[The problem] With the records in front of you, set every one of them down exactly.

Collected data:
::::
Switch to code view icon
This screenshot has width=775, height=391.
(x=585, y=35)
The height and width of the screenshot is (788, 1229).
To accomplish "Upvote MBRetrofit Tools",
::::
[Answer box]
Switch to code view icon
This screenshot has width=775, height=391.
(x=585, y=35)
The height and width of the screenshot is (788, 1229).
To accomplish "Upvote MBRetrofit Tools",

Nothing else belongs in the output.